Polen führt EU abermals vor Bleibt die EU stark oder gibt sie den Winkelzügen Polens nach?

ms - 27.05.2022 - 13:15 Uhr

Das polnische Parlament beschloss jetzt im Streit um die Justizreform nach massivem Druck vor der Europäischen Union die Abschaffung der sogenannten Disziplinarkammer am Obersten Gerichtshof. Diese konnte zuletzt Richter bestrafen und entlassen und somit direkt auf die eigentlich unabhängige Rechtsprechung des Landes einwirken. Ein Sieg für die Demokratie und die Menschenrechte in Europa? Mitnichten.
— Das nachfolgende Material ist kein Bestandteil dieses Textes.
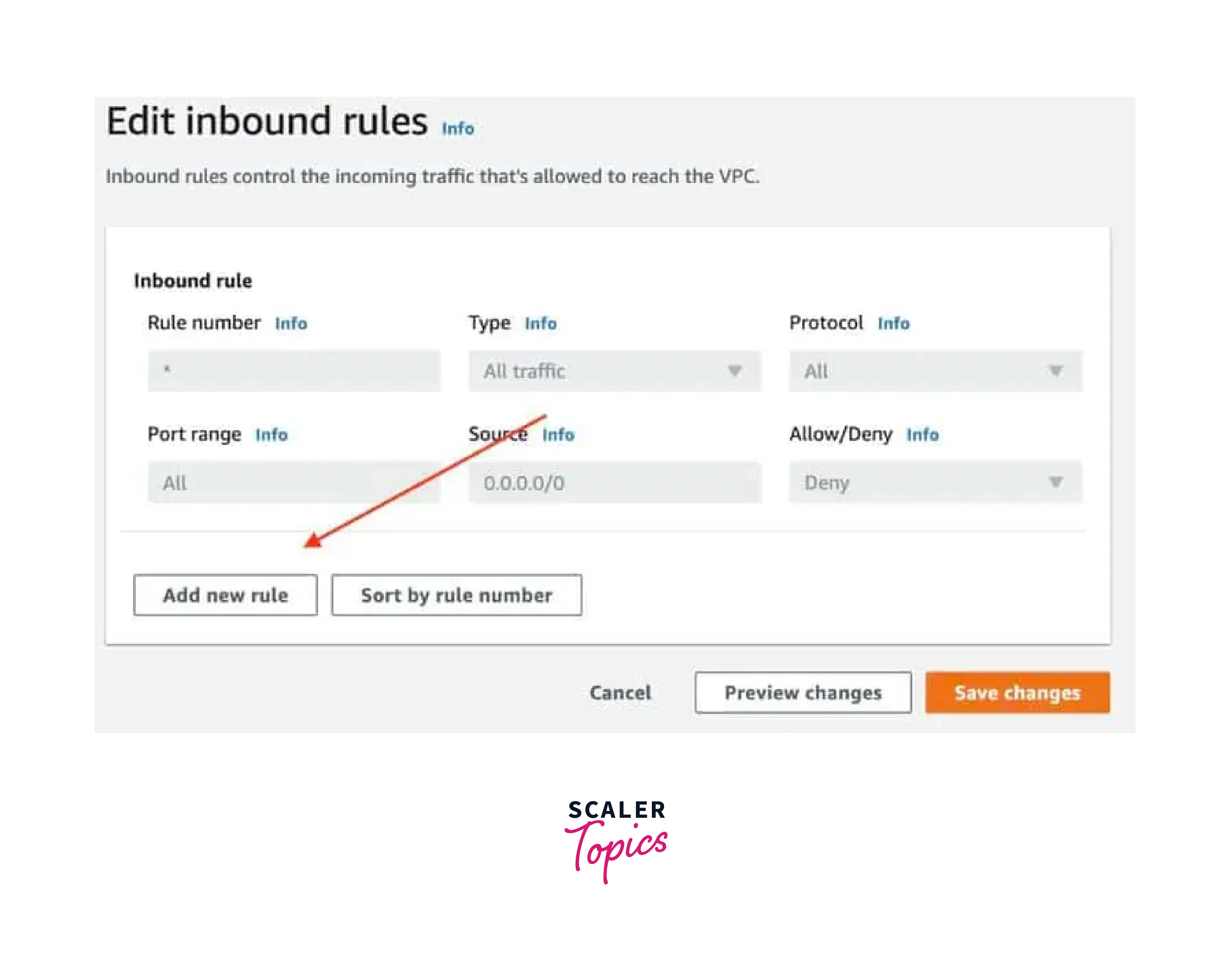Click the Add new rule button

pyautogui.click(x=225, y=595)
Denn während das polnische Parlament die eine Kammer streicht, betonten die Politiker im gleichen Atemzug, dass eine neue Kammer gegründet werden solle, über deren Besetzung der Präsident des Obersten Gerichtshofs entscheidet. Zudem sollen auch Richter weiterhin auf ihre “Unabhängigkeit“ hin überprüft werden können – wobei die “Unabhängigkeit“ hier wohl eher als ein Synonym für “uneingeschränkte Staatstreue“ verstanden werden kann.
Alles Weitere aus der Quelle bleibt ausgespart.